Each official ballot was to be stamped with an official seal before being handed to voters. The seal, as one might expect, is meant to signify that the vote cast was valid.
But Turkey's Supreme Election Board, or YSK, on Sunday, just as the polls were closing, changed the rule requiring each ballot to be stamped with a seal. Instead, questionable ballots with no official seal were to be considered valid unless there was proof that they were fraudulent.
Now, the main opposition parties are claiming that as many as 2.5 million “unsealed” ballots — not bearing the official stamp — were cast and counted. In past elections, those votes would have been invalid.
The Republican People's Party, or CHP, on Monday demanded the annulment of the result. The pro-Kurdish Peoples' Democratic Party, or HDP, has also vowed to contest the results.
Those efforts were buoyed Monday by a report from an international monitoring group — which includes the Organization for Security and Cooperation in Europe — that found overall that the referendum “took place on an unlevel playing field.” The report said the YSK's decision to change the ballot procedures “removed an important safeguard.”

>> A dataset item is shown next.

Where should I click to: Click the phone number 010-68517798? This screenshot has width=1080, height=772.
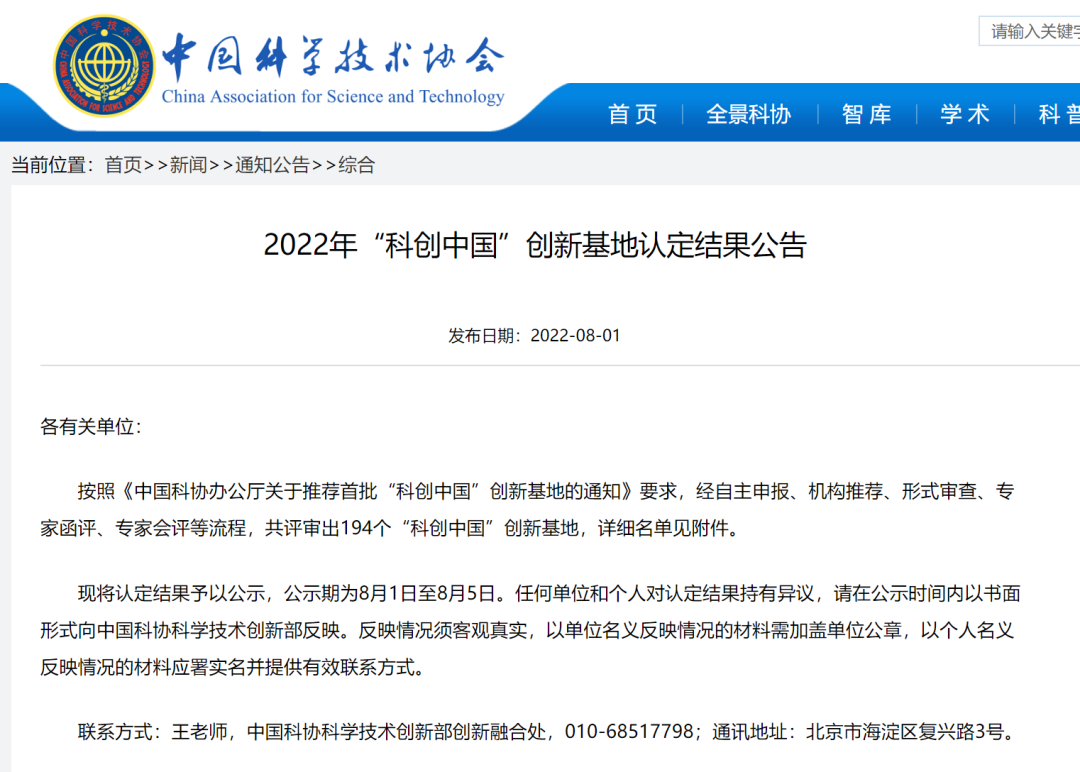point(629,732)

Turkish President Recep Tayyip Erdogan criticized the report, saying, “The crusader mentality in the West and its servants at home have attacked us,” Reuters reported.

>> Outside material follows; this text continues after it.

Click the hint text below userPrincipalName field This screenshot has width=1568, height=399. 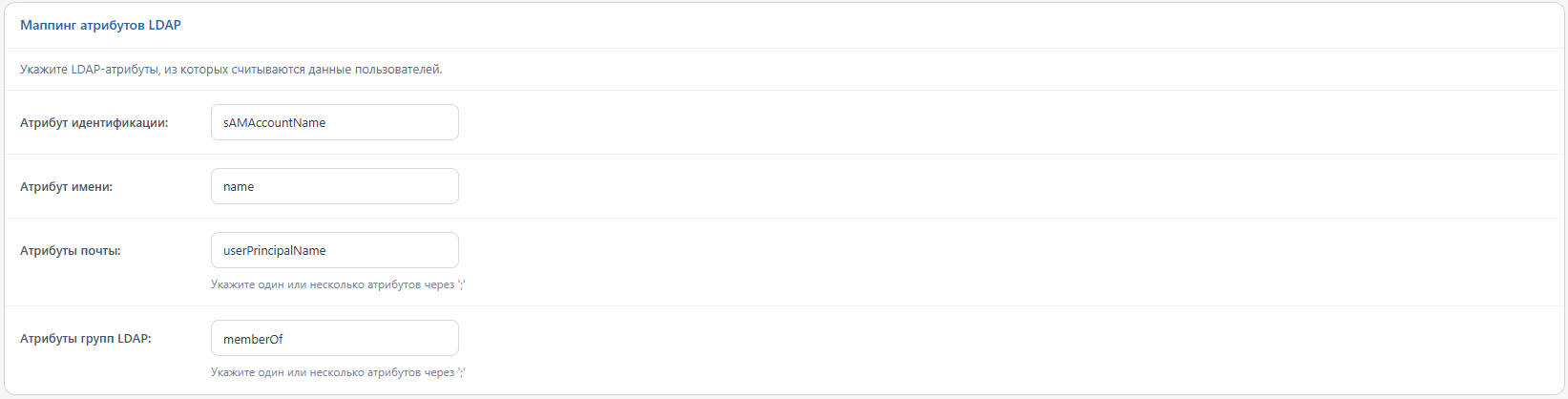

After the rule change Sunday, allegations of voter fraud emerged on social media.
In a statement, the head of the YSK said the official results will be released in 11 to 12 days, after the opposition's objections have been considered.
Sunday's claims of voter fraud and the ballot rule change come amid an extended state of emergency in place since a failed coup in July 2016.
In the wake of the attempted coup, the AKP has carried out a systematic purge of dissidents and other enemies within state institutions, schools and universities. Opposition politicians, journalists and others were detained. According to the report by the referendum monitoring group, 100,000 people have been prosecuted, 40,000 detained and more than 150,000 dismissed from civil positions.
The report also cites the Venice Commission, which notes, "The current state of emergency does not provide for the due democratic setting for a constitutional referendum."